- Edward Davies, US news and features editor
Last year the BMJ launched its campaign against the harms of overtreatment (Too Much Medicine: www.bmj.com/too-much-medicine).
It did not do this as a lone voice in the wilderness but as part of a group of organizations and individuals who are slowly realizing that some screening, diagnosis, and treatment is doing more harm than good to patients.
One other such organization is the American Board of Internal Medicine, which launched the Choosing Wisely initiative (www.choosingwisely.org/about-us/) at about the same time as the BMJ launched its Too Much Medicine campaign.
The basic aim of the ABIM initiative is to “promote conversations between physicians and patients by helping patients choose care that is supported by evidence, not duplicative of other tests and procedures, free from harm and truly necessary.” The way it has sought to start the conversations is to challenge national organizations, representing medical specialists, to identify “five tests or procedures commonly used in their field, whose necessity should be questioned and discussed.”
The lists (www.choosingwisely.org/doctor-patient-lists/) of the dozens of organizations that have risen to this challenge testify both to the importance of the campaign and the spread of the problem.
This week the BMJ looks at some of those lists and how easy it will be to translate a theoretical wish list into everyday practice (doi:10.1136/bmj.f5904). And the answer is that it won’t be easy.

__Directions__
Could you condense the paragraph beginning "The basic aim of the ABIM initiative" in the overtreatment piece into a short bulleted list that keeps its main facts?

__Records supplied__
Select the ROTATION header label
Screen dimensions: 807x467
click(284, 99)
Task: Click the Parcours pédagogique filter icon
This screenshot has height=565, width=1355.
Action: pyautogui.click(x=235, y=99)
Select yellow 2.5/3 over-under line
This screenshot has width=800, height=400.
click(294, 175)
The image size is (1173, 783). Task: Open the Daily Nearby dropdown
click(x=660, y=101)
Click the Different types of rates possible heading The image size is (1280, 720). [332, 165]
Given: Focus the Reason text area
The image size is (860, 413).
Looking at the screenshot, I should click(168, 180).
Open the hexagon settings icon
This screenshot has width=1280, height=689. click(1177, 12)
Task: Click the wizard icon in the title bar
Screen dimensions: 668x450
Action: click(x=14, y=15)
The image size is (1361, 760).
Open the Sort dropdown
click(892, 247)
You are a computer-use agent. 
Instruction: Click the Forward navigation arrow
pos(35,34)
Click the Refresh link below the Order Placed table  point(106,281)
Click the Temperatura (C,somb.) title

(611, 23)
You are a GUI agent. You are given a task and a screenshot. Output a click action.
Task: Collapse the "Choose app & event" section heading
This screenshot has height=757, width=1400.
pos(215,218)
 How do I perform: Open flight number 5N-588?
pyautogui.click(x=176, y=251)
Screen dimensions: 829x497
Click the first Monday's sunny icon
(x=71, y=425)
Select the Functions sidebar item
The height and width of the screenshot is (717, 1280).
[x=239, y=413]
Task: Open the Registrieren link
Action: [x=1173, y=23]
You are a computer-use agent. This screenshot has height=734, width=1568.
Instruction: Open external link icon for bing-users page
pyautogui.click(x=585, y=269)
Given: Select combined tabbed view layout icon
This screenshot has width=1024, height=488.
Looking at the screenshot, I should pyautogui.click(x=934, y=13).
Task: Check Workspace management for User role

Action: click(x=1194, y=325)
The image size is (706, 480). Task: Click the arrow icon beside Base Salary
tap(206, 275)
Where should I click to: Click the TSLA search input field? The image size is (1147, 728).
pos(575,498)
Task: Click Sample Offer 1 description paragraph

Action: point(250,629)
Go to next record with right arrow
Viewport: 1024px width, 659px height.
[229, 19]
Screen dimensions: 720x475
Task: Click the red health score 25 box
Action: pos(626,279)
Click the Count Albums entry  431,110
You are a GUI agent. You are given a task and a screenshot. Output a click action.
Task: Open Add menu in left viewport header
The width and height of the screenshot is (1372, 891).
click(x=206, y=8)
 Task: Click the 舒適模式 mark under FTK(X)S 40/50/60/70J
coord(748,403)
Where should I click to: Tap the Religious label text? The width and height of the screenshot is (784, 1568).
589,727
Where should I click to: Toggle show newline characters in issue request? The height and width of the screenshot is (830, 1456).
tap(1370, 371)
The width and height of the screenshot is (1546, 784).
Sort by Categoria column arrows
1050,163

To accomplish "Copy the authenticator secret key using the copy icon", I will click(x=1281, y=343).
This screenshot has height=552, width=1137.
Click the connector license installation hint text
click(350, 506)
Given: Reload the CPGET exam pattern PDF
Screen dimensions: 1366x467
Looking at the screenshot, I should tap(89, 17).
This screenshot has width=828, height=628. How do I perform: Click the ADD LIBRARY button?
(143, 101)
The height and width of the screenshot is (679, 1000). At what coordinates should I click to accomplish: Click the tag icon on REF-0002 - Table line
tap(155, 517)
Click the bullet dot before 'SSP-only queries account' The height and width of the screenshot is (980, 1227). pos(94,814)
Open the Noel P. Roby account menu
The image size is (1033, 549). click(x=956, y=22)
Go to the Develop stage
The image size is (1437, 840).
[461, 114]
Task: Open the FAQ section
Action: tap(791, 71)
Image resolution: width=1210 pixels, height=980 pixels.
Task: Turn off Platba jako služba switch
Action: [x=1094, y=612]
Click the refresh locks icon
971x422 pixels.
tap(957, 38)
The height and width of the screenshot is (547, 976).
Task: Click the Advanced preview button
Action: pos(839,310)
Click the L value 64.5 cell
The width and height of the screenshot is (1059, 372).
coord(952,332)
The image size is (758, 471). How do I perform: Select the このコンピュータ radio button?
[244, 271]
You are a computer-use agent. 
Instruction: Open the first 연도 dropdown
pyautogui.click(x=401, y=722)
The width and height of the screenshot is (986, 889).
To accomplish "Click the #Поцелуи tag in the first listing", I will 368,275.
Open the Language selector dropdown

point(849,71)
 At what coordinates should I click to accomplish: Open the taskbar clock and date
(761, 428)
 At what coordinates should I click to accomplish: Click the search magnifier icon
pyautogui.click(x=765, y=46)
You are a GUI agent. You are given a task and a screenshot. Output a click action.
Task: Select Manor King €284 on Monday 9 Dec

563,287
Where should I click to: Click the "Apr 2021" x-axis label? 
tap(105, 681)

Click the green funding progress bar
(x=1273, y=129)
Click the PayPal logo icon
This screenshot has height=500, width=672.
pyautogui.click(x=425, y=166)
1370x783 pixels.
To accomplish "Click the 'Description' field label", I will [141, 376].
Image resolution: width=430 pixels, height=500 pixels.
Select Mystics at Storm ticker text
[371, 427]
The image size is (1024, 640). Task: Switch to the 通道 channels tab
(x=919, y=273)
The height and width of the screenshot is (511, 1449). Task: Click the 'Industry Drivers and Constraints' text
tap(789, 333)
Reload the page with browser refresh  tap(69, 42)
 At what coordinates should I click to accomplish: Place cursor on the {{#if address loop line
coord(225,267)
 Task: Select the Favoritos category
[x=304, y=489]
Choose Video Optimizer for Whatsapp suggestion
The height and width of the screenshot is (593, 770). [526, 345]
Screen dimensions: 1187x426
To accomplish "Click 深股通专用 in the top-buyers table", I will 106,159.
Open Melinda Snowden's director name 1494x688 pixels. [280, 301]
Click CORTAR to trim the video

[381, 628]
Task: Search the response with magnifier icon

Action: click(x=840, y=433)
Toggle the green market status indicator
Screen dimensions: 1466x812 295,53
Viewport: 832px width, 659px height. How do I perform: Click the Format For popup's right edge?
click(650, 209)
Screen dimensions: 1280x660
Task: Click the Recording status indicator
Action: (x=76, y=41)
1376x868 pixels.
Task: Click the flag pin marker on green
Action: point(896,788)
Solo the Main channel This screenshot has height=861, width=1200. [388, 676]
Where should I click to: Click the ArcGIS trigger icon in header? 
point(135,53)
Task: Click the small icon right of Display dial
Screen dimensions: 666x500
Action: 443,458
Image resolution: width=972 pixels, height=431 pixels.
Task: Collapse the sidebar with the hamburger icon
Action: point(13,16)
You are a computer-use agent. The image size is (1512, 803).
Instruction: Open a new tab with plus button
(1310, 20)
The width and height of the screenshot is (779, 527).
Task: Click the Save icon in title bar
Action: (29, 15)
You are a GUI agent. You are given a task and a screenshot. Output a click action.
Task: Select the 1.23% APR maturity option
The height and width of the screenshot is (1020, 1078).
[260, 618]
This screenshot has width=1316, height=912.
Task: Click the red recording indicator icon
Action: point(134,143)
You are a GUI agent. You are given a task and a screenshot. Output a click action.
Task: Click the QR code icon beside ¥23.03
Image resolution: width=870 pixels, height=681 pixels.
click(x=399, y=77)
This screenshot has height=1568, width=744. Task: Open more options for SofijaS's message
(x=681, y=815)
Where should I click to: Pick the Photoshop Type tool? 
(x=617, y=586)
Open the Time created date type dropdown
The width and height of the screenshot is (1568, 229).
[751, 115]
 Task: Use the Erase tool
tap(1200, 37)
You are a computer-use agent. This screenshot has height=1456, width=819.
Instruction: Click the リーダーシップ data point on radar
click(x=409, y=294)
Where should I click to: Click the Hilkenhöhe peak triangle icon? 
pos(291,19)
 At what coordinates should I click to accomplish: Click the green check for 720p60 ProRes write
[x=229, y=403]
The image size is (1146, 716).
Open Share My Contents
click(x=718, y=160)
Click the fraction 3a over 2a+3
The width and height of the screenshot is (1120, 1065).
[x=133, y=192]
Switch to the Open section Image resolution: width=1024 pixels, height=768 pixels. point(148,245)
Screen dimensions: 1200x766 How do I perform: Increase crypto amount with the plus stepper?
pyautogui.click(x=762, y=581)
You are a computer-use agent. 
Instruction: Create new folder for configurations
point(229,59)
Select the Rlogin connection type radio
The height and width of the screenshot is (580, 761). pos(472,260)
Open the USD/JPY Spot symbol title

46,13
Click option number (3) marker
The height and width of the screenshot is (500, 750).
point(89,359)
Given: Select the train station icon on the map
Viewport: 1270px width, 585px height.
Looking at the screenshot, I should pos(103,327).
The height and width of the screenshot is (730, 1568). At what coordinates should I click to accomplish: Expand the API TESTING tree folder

__Exercise result__
- Aim: to promote conversations between physicians and patients that help patients choose care that is evidence-based, not duplicative of other tests and procedures, free from harm and truly necessary.
- Method: challenging national organizations that represent medical specialists to identify five commonly used tests or procedures in their field whose necessity should be questioned and discussed.